***** DATA
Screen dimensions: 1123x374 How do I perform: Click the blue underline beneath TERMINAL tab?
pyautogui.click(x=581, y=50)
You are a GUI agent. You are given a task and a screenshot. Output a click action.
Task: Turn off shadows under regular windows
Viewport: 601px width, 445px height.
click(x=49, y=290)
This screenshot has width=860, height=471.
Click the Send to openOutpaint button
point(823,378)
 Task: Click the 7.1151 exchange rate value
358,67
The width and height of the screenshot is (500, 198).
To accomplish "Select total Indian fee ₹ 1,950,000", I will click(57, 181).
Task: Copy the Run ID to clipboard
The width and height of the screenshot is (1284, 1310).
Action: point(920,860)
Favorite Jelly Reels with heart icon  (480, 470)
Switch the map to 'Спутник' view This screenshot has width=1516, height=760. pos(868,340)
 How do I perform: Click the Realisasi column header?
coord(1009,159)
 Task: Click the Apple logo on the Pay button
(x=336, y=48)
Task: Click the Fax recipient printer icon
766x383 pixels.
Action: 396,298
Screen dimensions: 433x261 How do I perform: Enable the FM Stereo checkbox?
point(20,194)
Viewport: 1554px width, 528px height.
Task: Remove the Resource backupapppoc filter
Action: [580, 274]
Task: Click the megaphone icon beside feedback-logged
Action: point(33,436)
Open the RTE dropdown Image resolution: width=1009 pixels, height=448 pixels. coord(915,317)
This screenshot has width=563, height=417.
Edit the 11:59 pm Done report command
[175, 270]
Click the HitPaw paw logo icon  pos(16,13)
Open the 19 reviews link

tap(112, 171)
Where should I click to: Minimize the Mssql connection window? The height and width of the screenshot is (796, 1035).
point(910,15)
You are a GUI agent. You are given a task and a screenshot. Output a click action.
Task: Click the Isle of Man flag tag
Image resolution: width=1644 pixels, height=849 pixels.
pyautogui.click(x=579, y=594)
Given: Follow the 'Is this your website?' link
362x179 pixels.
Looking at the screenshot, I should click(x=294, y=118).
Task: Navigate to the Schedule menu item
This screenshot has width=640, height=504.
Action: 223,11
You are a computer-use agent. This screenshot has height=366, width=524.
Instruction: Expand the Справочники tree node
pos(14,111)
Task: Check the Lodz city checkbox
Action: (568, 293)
**********
WORK ITEM
Reproduce word for word the material above, starting with the line that has "This screenshot has width=860, height=471." and stopping after the line that has "You are a computer-use".

SOLUTION TO THIS TASK
This screenshot has width=860, height=471.
Click the Send to openOutpaint button
point(823,378)
 Task: Click the 7.1151 exchange rate value
358,67
The width and height of the screenshot is (500, 198).
To accomplish "Select total Indian fee ₹ 1,950,000", I will click(57, 181).
Task: Copy the Run ID to clipboard
The width and height of the screenshot is (1284, 1310).
Action: point(920,860)
Favorite Jelly Reels with heart icon  (480, 470)
Switch the map to 'Спутник' view This screenshot has width=1516, height=760. pos(868,340)
 How do I perform: Click the Realisasi column header?
coord(1009,159)
 Task: Click the Apple logo on the Pay button
(x=336, y=48)
Task: Click the Fax recipient printer icon
766x383 pixels.
Action: 396,298
Screen dimensions: 433x261 How do I perform: Enable the FM Stereo checkbox?
point(20,194)
Viewport: 1554px width, 528px height.
Task: Remove the Resource backupapppoc filter
Action: [580, 274]
Task: Click the megaphone icon beside feedback-logged
Action: point(33,436)
Open the RTE dropdown Image resolution: width=1009 pixels, height=448 pixels. coord(915,317)
This screenshot has width=563, height=417.
Edit the 11:59 pm Done report command
[175, 270]
Click the HitPaw paw logo icon  pos(16,13)
Open the 19 reviews link

tap(112, 171)
Where should I click to: Minimize the Mssql connection window? The height and width of the screenshot is (796, 1035).
point(910,15)
You are a GUI agent. You are given a task and a screenshot. Output a click action.
Task: Click the Isle of Man flag tag
Image resolution: width=1644 pixels, height=849 pixels.
pyautogui.click(x=579, y=594)
Given: Follow the 'Is this your website?' link
362x179 pixels.
Looking at the screenshot, I should click(x=294, y=118).
Task: Navigate to the Schedule menu item
This screenshot has width=640, height=504.
Action: 223,11
You are a computer-use agent. This screenshot has height=366, width=524.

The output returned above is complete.